Selling TikTok U.S. could sharpen ByteDance's focus on Al, where it's already edging out rivals.

- BY NICHOLAS GORDON

BYTEDANCE WITHOUT TIKTOK

TIKTOK'S LOGO was all over the October Asia-Pacific Economic Cooperation summit in South Korea, perhaps the region's most important diplomatic get-together. Videos touted the social media platform's ability to elevate creators, while an exhibition booth played a constant stream of short videos. TikTok executives onstage highlighted the billions of dollars its platform generates in Asia and promised to build "a trusted digital ecosystem." Delegates got a TikTok-branded baseball cap as part of their swag bag. TikTok creators, at a private lunch on the shores of Gyeongju's Bomun Lake, praised the platform for bringing them to an audience of hundreds of millions.
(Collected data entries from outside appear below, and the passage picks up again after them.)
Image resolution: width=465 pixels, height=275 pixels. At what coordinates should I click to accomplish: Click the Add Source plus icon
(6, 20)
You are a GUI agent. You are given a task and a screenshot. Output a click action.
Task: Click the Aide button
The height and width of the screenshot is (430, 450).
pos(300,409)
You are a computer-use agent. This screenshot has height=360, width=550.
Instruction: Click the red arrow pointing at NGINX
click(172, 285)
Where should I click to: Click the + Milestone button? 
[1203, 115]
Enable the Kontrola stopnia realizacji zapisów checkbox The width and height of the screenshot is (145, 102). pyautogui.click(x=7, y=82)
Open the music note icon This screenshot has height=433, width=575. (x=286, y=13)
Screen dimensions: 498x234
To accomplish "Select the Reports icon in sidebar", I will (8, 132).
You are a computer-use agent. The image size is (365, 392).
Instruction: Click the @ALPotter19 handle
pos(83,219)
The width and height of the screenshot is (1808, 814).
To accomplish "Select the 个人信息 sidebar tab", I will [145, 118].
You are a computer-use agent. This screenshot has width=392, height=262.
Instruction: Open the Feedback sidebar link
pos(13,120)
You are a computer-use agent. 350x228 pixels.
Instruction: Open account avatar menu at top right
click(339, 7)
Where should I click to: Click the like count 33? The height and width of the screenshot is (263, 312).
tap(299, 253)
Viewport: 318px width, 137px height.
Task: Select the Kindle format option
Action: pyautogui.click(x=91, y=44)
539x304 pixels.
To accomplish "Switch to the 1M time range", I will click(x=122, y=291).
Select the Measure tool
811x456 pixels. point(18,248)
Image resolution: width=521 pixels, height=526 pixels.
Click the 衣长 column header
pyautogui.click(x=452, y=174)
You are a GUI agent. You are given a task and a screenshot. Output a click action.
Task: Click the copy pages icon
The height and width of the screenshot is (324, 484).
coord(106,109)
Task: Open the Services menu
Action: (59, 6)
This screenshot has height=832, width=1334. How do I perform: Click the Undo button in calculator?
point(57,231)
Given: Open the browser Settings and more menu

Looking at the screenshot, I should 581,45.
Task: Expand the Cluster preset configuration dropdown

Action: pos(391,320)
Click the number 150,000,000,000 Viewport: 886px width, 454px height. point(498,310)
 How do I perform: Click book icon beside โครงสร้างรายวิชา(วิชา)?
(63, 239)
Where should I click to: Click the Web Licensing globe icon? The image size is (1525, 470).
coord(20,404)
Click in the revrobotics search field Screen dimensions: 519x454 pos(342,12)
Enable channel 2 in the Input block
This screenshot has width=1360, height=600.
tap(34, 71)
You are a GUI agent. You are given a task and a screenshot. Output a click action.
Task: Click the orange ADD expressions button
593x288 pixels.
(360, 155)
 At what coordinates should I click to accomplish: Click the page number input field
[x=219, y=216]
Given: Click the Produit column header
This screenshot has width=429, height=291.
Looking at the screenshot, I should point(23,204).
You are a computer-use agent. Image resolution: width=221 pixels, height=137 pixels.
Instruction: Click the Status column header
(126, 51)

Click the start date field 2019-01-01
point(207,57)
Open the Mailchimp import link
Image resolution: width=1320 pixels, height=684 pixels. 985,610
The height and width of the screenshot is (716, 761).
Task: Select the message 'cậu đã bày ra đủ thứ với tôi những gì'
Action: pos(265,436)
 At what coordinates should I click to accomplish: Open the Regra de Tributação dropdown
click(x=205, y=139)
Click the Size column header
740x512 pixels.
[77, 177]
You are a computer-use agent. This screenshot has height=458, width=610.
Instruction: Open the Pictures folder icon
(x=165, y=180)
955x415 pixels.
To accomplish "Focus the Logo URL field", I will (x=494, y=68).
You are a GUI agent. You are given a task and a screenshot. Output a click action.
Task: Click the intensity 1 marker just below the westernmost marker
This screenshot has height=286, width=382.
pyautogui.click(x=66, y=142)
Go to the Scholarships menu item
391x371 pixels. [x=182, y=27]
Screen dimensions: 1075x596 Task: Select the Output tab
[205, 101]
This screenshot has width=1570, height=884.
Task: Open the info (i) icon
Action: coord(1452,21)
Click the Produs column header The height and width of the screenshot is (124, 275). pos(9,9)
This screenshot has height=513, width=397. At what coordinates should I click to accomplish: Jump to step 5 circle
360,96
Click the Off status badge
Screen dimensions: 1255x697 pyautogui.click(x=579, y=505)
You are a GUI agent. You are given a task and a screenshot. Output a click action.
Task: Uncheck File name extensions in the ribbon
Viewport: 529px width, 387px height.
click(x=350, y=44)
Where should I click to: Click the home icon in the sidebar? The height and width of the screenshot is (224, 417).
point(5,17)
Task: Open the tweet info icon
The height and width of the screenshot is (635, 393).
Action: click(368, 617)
“I found my TikTok life when I became a single parent... I had to find ways to support my son,” Ryssi Avila, a Filipino singer who went viral on TikTok, told the assembled delegates. “TikTok made everything easier... It became a lifeline.”

Yet the real action involving TikTok was taking place 50 miles to the south, in Busan, where U.S. President Donald Trump and Chinese President Xi Jinping were locked in discussions over the future of U.S.-China trade—and, potentially, the fate of TikTok's U.S. operations.

For years, U.S. officials have warned that TikTok's Chinese ownership gives Beijing access to U.S. user data and the power to meddle in U.S. affairs by tweaking the social media platform's algorithms. Such worries led Congress to pass last year's so-called divest-or-ban law, which threatens to boot TikTok from U.S. app stores unless its owner, ByteDance, sells the app.

In September, U.S. officials announced that a consortium of American investors will be taking over TikTok's U.S. arm, saving the app's U.S. operations. Soon after Xi and Trump's meeting, Treasury Secretary Scott Bessent said that China had endorsed the plan. (Beijing offered a more tepid response, saying it will work with Washington to “properly resolve” issues related to the app.)